Extracted records
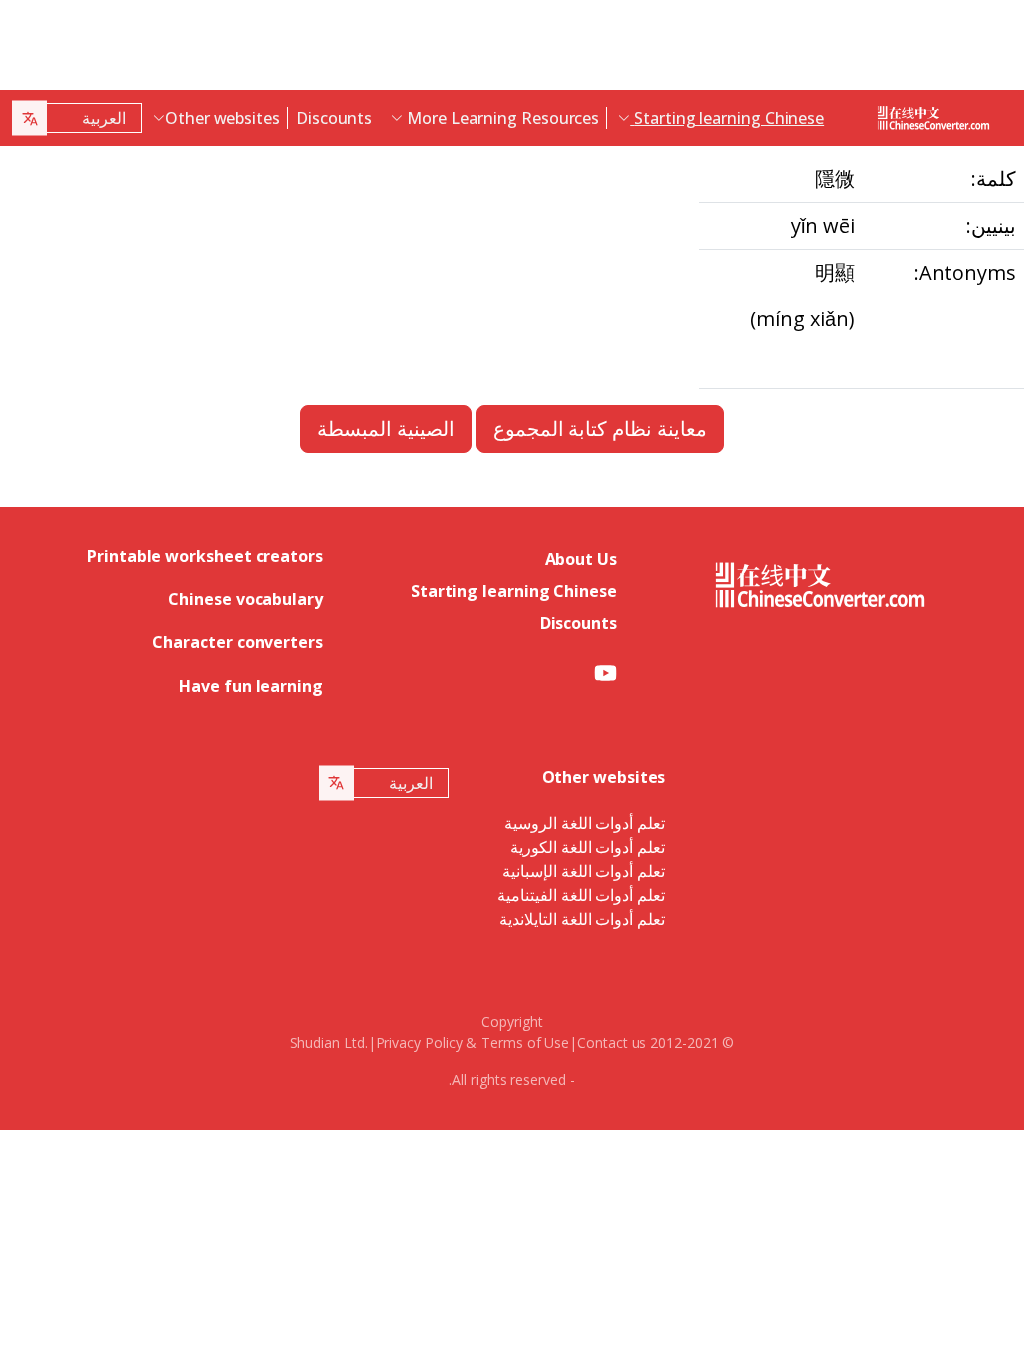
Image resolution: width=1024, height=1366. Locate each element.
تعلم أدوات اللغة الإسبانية (584, 871)
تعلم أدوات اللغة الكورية (588, 847)
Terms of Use (525, 1042)
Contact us (611, 1042)
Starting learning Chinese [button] (727, 118)
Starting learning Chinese (514, 591)
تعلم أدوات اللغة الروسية (585, 823)
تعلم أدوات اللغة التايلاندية (582, 919)
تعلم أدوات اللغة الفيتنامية (581, 895)
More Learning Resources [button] (501, 118)
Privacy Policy (419, 1042)
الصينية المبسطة (386, 428)
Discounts (334, 118)
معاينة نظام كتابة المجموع (600, 428)
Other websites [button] (222, 118)
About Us (581, 559)
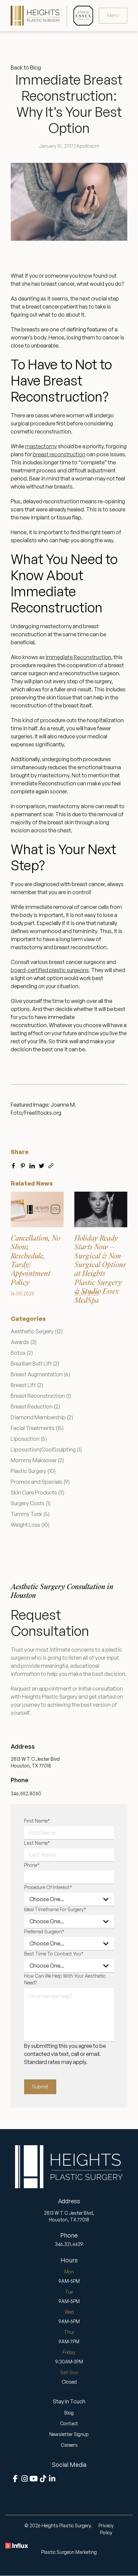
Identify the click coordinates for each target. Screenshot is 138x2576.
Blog (69, 2413)
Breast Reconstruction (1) (41, 1395)
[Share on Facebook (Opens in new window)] (13, 1164)
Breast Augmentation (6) (40, 1374)
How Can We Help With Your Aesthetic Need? (65, 1979)
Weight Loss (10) (30, 1524)
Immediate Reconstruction (78, 657)
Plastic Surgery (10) (33, 1471)
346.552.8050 (26, 1793)
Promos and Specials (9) (40, 1481)
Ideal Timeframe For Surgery (55, 1909)
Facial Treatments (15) (37, 1428)
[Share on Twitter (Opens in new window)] (41, 1164)
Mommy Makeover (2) (37, 1460)
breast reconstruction (59, 454)
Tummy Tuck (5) (30, 1514)
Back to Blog (26, 67)
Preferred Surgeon (44, 1931)
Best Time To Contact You (53, 1954)
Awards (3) (24, 1342)
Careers (69, 2445)
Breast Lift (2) (27, 1385)
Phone (32, 1865)
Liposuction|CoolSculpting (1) (46, 1449)
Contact (69, 2423)
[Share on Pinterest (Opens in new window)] (22, 1164)
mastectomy (41, 446)
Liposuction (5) (29, 1438)
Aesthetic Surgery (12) (37, 1331)
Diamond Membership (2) (42, 1417)
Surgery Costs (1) (31, 1503)
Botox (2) (22, 1352)
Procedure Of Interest (48, 1887)
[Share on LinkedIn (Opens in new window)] (32, 1164)
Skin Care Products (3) (37, 1492)
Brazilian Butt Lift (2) (35, 1363)
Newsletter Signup (69, 2434)
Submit (40, 2086)
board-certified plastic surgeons (50, 970)
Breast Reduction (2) (35, 1406)
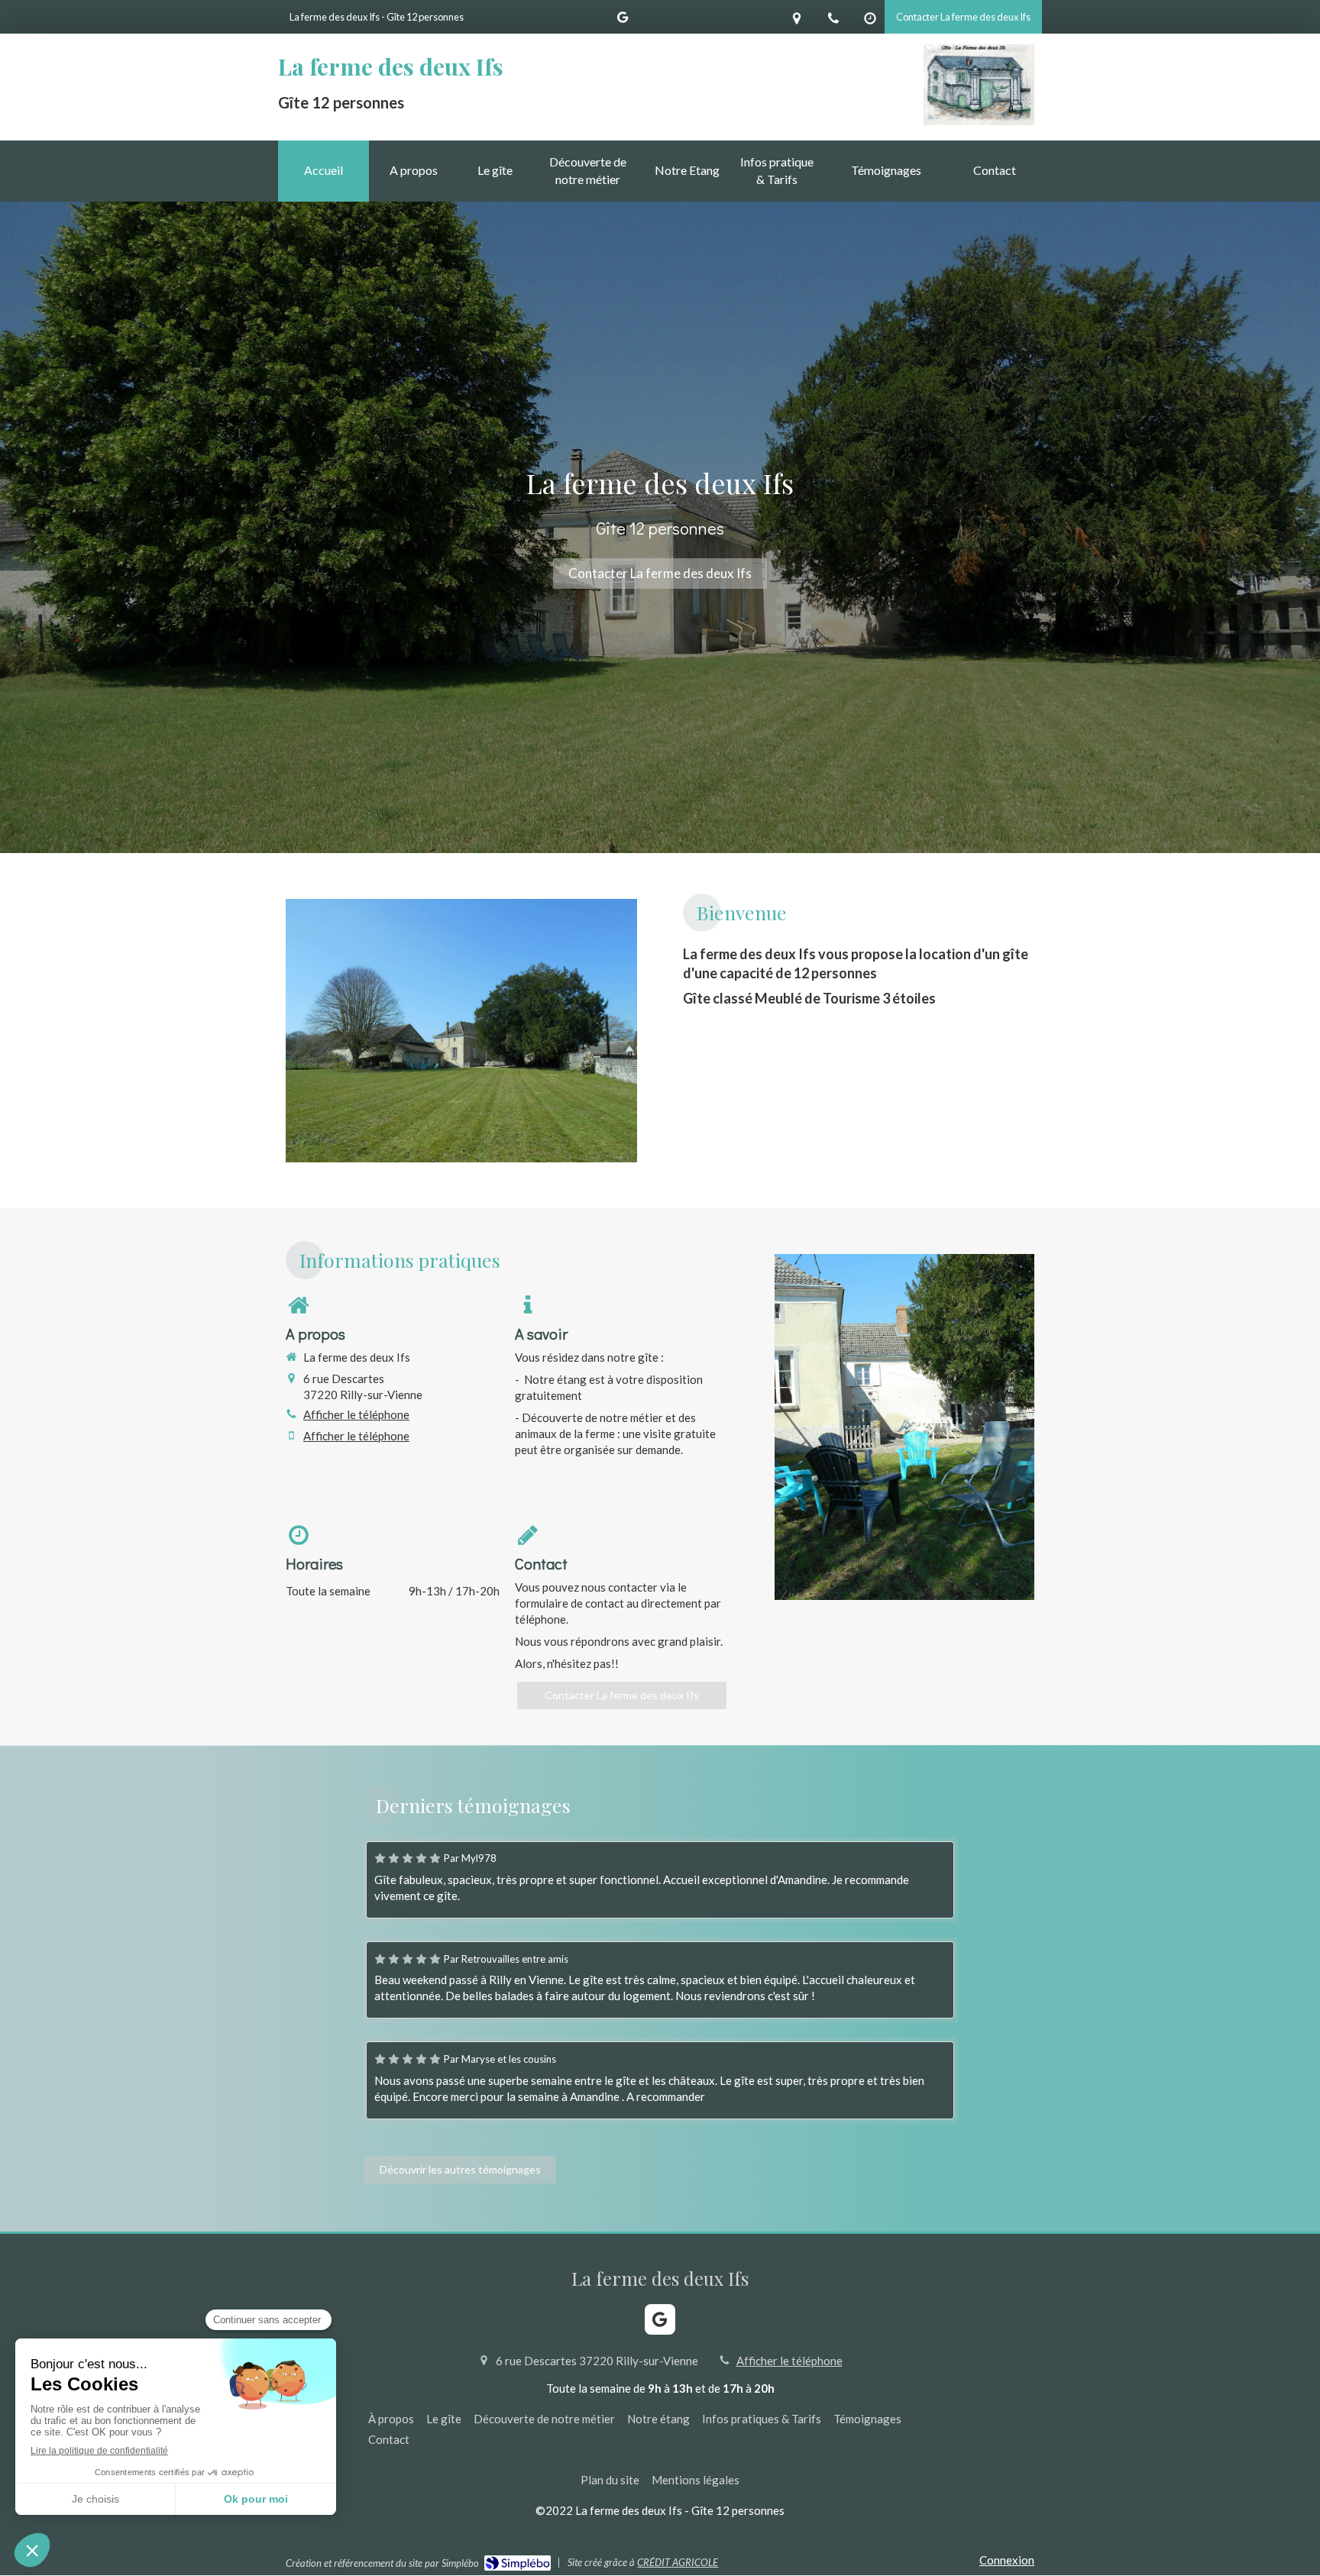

§ Exercise prompt
Could you filter the entries above for lines holding the string "window" and copy them?

§ Exercise solution
[Share on Facebook (Opens in new window)] (13, 1164)
[Share on Twitter (Opens in new window)] (41, 1164)
[Share on Pinterest (Opens in new window)] (22, 1164)
[Share on LinkedIn (Opens in new window)] (32, 1164)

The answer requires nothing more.